Convert the lines below into a JSON array of strings, one string per line, omitting blank lines.

[BEGIN]

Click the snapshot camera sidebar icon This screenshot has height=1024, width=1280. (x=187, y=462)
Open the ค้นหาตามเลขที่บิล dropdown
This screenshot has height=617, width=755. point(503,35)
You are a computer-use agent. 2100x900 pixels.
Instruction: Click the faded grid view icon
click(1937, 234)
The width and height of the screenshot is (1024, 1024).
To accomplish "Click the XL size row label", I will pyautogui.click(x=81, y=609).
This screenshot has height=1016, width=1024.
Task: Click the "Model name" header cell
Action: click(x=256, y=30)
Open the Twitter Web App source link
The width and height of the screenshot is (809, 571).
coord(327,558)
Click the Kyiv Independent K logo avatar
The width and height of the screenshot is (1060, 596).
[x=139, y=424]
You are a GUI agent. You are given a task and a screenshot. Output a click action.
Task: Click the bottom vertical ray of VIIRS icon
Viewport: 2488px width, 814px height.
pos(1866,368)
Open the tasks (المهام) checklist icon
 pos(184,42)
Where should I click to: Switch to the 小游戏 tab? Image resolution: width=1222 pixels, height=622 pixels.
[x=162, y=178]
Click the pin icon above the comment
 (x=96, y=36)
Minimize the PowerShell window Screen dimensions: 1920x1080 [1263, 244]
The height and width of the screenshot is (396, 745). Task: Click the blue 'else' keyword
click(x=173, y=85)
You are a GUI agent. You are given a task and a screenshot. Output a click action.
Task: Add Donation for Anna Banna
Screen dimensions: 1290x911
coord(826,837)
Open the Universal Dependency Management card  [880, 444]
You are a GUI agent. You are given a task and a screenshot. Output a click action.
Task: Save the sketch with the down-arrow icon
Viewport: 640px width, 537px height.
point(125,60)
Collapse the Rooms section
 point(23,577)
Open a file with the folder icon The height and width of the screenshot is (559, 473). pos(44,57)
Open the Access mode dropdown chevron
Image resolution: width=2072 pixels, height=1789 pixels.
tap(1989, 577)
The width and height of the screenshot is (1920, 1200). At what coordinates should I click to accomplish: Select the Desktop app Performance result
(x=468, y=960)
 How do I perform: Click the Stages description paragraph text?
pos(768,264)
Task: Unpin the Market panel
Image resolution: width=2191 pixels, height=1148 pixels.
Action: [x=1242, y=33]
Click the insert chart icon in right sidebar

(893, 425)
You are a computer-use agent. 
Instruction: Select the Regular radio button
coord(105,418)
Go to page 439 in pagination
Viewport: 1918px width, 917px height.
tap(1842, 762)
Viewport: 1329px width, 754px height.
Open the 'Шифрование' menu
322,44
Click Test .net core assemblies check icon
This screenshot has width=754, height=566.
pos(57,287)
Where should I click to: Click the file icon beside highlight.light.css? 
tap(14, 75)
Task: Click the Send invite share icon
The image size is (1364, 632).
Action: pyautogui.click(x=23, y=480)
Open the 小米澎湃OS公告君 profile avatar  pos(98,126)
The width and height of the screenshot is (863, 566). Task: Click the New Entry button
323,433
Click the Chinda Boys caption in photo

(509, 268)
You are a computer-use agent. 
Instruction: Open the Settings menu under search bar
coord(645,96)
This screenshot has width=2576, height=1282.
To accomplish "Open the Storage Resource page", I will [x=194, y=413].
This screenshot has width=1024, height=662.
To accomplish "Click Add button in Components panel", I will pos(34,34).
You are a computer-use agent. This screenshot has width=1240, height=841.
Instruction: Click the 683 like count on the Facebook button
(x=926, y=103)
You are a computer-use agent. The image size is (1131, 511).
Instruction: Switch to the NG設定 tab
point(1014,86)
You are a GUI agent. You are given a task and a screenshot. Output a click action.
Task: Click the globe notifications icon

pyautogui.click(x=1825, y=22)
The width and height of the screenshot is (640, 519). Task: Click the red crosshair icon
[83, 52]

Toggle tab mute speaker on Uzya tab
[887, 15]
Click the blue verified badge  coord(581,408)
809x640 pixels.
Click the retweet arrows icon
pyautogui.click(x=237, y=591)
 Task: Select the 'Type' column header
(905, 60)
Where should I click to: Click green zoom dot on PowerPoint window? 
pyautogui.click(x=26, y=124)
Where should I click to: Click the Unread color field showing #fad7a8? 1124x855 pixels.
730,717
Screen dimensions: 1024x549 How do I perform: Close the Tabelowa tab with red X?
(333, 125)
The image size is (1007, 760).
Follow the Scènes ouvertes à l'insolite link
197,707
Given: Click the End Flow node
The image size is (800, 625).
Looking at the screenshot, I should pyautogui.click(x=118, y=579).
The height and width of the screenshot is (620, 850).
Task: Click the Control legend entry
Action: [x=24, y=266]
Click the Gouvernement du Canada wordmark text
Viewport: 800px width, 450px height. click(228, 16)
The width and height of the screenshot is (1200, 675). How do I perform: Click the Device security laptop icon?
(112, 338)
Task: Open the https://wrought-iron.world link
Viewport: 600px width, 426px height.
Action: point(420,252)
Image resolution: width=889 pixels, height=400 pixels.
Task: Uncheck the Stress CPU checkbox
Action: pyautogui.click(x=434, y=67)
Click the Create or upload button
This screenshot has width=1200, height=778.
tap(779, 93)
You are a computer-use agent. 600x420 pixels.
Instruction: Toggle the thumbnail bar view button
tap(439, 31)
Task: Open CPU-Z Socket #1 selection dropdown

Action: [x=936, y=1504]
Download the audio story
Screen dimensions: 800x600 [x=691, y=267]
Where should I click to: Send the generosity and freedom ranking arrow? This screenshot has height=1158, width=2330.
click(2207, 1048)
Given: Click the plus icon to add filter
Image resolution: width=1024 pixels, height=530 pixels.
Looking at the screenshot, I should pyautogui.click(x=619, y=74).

[END]

» **Exercise response**
[
  "Click the snapshot camera sidebar icon This screenshot has height=1024, width=1280. (x=187, y=462)",
  "Open the ค้นหาตามเลขที่บิล dropdown",
  "This screenshot has height=617, width=755. point(503,35)",
  "You are a computer-use agent. 2100x900 pixels.",
  "Instruction: Click the faded grid view icon",
  "click(1937, 234)",
  "The width and height of the screenshot is (1024, 1024).",
  "To accomplish \"Click the XL size row label\", I will pyautogui.click(x=81, y=609).",
  "This screenshot has height=1016, width=1024.",
  "Task: Click the \"Model name\" header cell",
  "Action: click(x=256, y=30)",
  "Open the Twitter Web App source link",
  "The width and height of the screenshot is (809, 571).",
  "coord(327,558)",
  "Click the Kyiv Independent K logo avatar",
  "The width and height of the screenshot is (1060, 596).",
  "[x=139, y=424]",
  "You are a GUI agent. You are given a task and a screenshot. Output a click action.",
  "Task: Click the bottom vertical ray of VIIRS icon",
  "Viewport: 2488px width, 814px height.",
  "pos(1866,368)",
  "Open the tasks (المهام) checklist icon",
  " pos(184,42)",
  "Where should I click to: Switch to the 小游戏 tab? Image resolution: width=1222 pixels, height=622 pixels.",
  "[x=162, y=178]",
  "Click the pin icon above the comment",
  " (x=96, y=36)",
  "Minimize the PowerShell window Screen dimensions: 1920x1080 [1263, 244]",
  "The height and width of the screenshot is (396, 745). Task: Click the blue 'else' keyword",
  "click(x=173, y=85)",
  "You are a GUI agent. You are given a task and a screenshot. Output a click action.",
  "Task: Add Donation for Anna Banna",
  "Screen dimensions: 1290x911",
  "coord(826,837)",
  "Open the Universal Dependency Management card  [880, 444]",
  "You are a GUI agent. You are given a task and a screenshot. Output a click action.",
  "Task: Save the sketch with the down-arrow icon",
  "Viewport: 640px width, 537px height.",
  "point(125,60)",
  "Collapse the Rooms section",
  " point(23,577)",
  "Open a file with the folder icon The height and width of the screenshot is (559, 473). pos(44,57)",
  "Open the Access mode dropdown chevron",
  "Image resolution: width=2072 pixels, height=1789 pixels.",
  "tap(1989, 577)",
  "The width and height of the screenshot is (1920, 1200). At what coordinates should I click to accomplish: Select the Desktop app Performance result",
  "(x=468, y=960)",
  " How do I perform: Click the Stages description paragraph text?",
  "pos(768,264)",
  "Task: Unpin the Market panel",
  "Image resolution: width=2191 pixels, height=1148 pixels.",
  "Action: [x=1242, y=33]",
  "Click the insert chart icon in right sidebar",
  "(893, 425)",
  "You are a computer-use agent. ",
  "Instruction: Select the Regular radio button",
  "coord(105,418)",
  "Go to page 439 in pagination",
  "Viewport: 1918px width, 917px height.",
  "tap(1842, 762)",
  "Viewport: 1329px width, 754px height.",
  "Open the 'Шифрование' menu",
  "322,44",
  "Click Test .net core assemblies check icon",
  "This screenshot has width=754, height=566.",
  "pos(57,287)",
  "Where should I click to: Click the file icon beside highlight.light.css? ",
  "tap(14, 75)",
  "Task: Click the Send invite share icon",
  "The image size is (1364, 632).",
  "Action: pyautogui.click(x=23, y=480)",
  "Open the 小米澎湃OS公告君 profile avatar  pos(98,126)",
  "The width and height of the screenshot is (863, 566). Task: Click the New Entry button",
  "323,433",
  "Click the Chinda Boys caption in photo",
  "(509, 268)",
  "You are a computer-use agent. ",
  "Instruction: Open the Settings menu under search bar",
  "coord(645,96)",
  "This screenshot has width=2576, height=1282.",
  "To accomplish \"Open the Storage Resource page\", I will [x=194, y=413].",
  "This screenshot has width=1024, height=662.",
  "To accomplish \"Click Add button in Components panel\", I will pos(34,34).",
  "You are a computer-use agent. This screenshot has width=1240, height=841.",
  "Instruction: Click the 683 like count on the Facebook button",
  "(x=926, y=103)",
  "You are a computer-use agent. The image size is (1131, 511).",
  "Instruction: Switch to the NG設定 tab",
  "point(1014,86)",
  "You are a GUI agent. You are given a task and a screenshot. Output a click action.",
  "Task: Click the globe notifications icon",
  "pyautogui.click(x=1825, y=22)",
  "The width and height of the screenshot is (640, 519). Task: Click the red crosshair icon",
  "[83, 52]",
  "Toggle tab mute speaker on Uzya tab",
  "[887, 15]",
  "Click the blue verified badge  coord(581,408)",
  "809x640 pixels.",
  "Click the retweet arrows icon",
  "pyautogui.click(x=237, y=591)",
  " Task: Select the 'Type' column header",
  "(905, 60)",
  "Where should I click to: Click green zoom dot on PowerPoint window? ",
  "pyautogui.click(x=26, y=124)",
  "Where should I click to: Click the Unread color field showing #fad7a8? 1124x855 pixels.",
  "730,717",
  "Screen dimensions: 1024x549 How do I perform: Close the Tabelowa tab with red X?",
  "(333, 125)",
  "The image size is (1007, 760).",
  "Follow the Scènes ouvertes à l'insolite link",
  "197,707",
  "Given: Click the End Flow node",
  "The image size is (800, 625).",
  "Looking at the screenshot, I should pyautogui.click(x=118, y=579).",
  "The height and width of the screenshot is (620, 850).",
  "Task: Click the Control legend entry",
  "Action: [x=24, y=266]",
  "Click the Gouvernement du Canada wordmark text",
  "Viewport: 800px width, 450px height. click(228, 16)",
  "The width and height of the screenshot is (1200, 675). How do I perform: Click the Device security laptop icon?",
  "(112, 338)",
  "Task: Open the https://wrought-iron.world link",
  "Viewport: 600px width, 426px height.",
  "Action: point(420,252)",
  "Image resolution: width=889 pixels, height=400 pixels.",
  "Task: Uncheck the Stress CPU checkbox",
  "Action: pyautogui.click(x=434, y=67)",
  "Click the Create or upload button",
  "This screenshot has width=1200, height=778.",
  "tap(779, 93)",
  "You are a computer-use agent. 600x420 pixels.",
  "Instruction: Toggle the thumbnail bar view button",
  "tap(439, 31)",
  "Task: Open CPU-Z Socket #1 selection dropdown",
  "Action: [x=936, y=1504]",
  "Download the audio story",
  "Screen dimensions: 800x600 [x=691, y=267]",
  "Where should I click to: Send the generosity and freedom ranking arrow? This screenshot has height=1158, width=2330.",
  "click(2207, 1048)",
  "Given: Click the plus icon to add filter",
  "Image resolution: width=1024 pixels, height=530 pixels.",
  "Looking at the screenshot, I should pyautogui.click(x=619, y=74)."
]